On research, experiments, and the beginner’s mind

Giff Constablecustomer development, design, product management

I find myself thinking about this morning about sources of learning, and how and where one challenges oneself to learn. Are you satisfied with your expertise in your domain, or are you constantly pushing to improve? As I wrote the other week, are you looking outside of your domain?

I watched an experienced market researcher do a customer interview the other day and was surprised to see them ask speculative questions such as, “what do you think of the potential product?” and “if you bought this product, what would you expect you would be getting?” I’ve long since consigned speculative questions to the dustbin, as I have with focus groups — both for the same reason: believability.

This person, who was very smart and experienced, said afterwards that in the hands of a skilled researcher, you can get a lot of valuable information. I’m sure that’s true, and this was indeed a master craftsperson.

So I asked myself, “why is this still bugging me?” And I realized that the reason why I no longer ask speculative questions is two-fold: 1) I find it requires too much work to parse out the believable from the non-believable in what you learn; and 2) I have a better alternative in the form of experiments.

I use interviews (and I think other ethnographic methods apply as well) to dig into people’s lived experiences and to try to uncover their goals, motivations and emotions. I use experiments if I want to see what people will do.

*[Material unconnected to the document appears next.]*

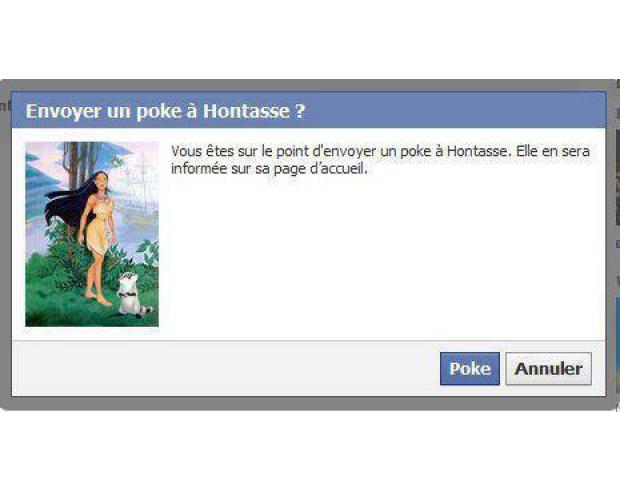
Task: Click empty white area of dialog body
Action: (380, 257)
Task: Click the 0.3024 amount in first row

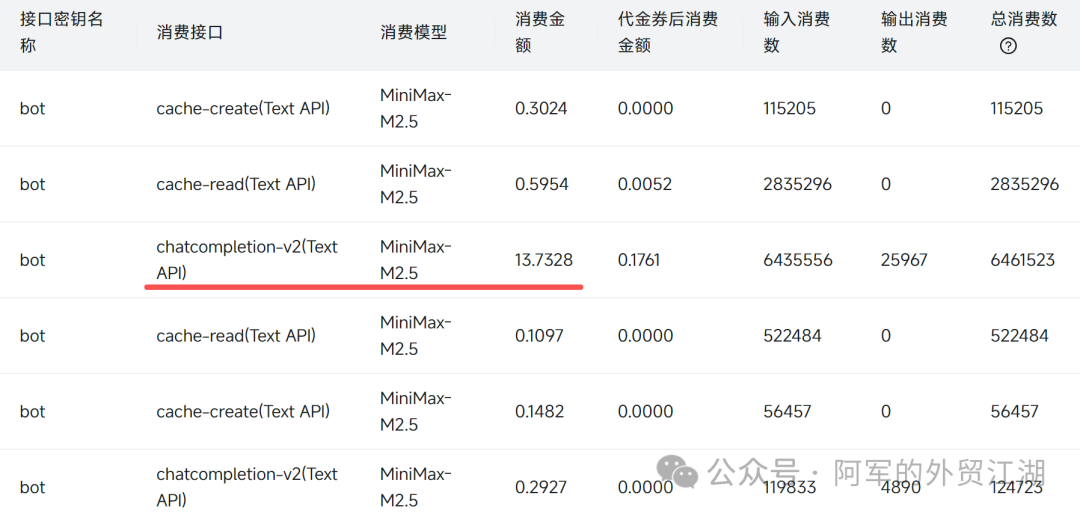Action: 541,108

If you don’t have experiments in your toolkit, you make the most of what you do have. Some information is better than none, as long as you use your judgement. But the more you can question and improve the believability of what you are learning, which ties very closely to how you are learning (methods, execution, bias in data, etc), the better. This gets easier if you collect more methods, more frameworks, etc. Then you get to a new context and you think, “ah, for this situation, I should use X!”

However, back to my original point: the more we challenge our thinking with other perspectives the better. I don’t look down on this market researcher — I respect them and have much to learn from them. They might have an insight into how to make those speculative questions more “believable” that I’m missing. Perhaps the fact that I have experiments in my toolkit is both an opportunity but yet also limits my growth in the craft of interviews? Is it a double-edged sword?

This morning I finished Gib Biddle’s essay on NPS. I’ve historically stayed away from NPS. It felt too squishy, and I’ve preferred things like the Sean Ellis “very disappointed” test. Actually, I tend to stay away from surveys in general. But I was glad to read Gib’s common-sense essay. It was nice to challenge my own biases.

It’s why I’m trying to make time to read Will Larson’s An Elegant Puzzle: Systems of Engineering Management. It’s why I snap up anything Josh Seiden publishes, because he thinks about many of the same problems I do, but comes at it from a design perspective.

I’m as prone to moments of pride in my expertise as anyone. I don’t share the above to pat myself on the back but just to share concrete examples, since that’s always nicer than vague hand-waving. I have to work to spot my own bias, nix my own hubris, and elevate intellectual humility. When I’m successful, I grow faster.

So ask yourself, how are you reaching outside of your expertise and your craft to learn? How are you adding new perspectives, ideas, and methods to your toolbox? How are you preserving that beginner’s mind while being justifiably proud of your abilities?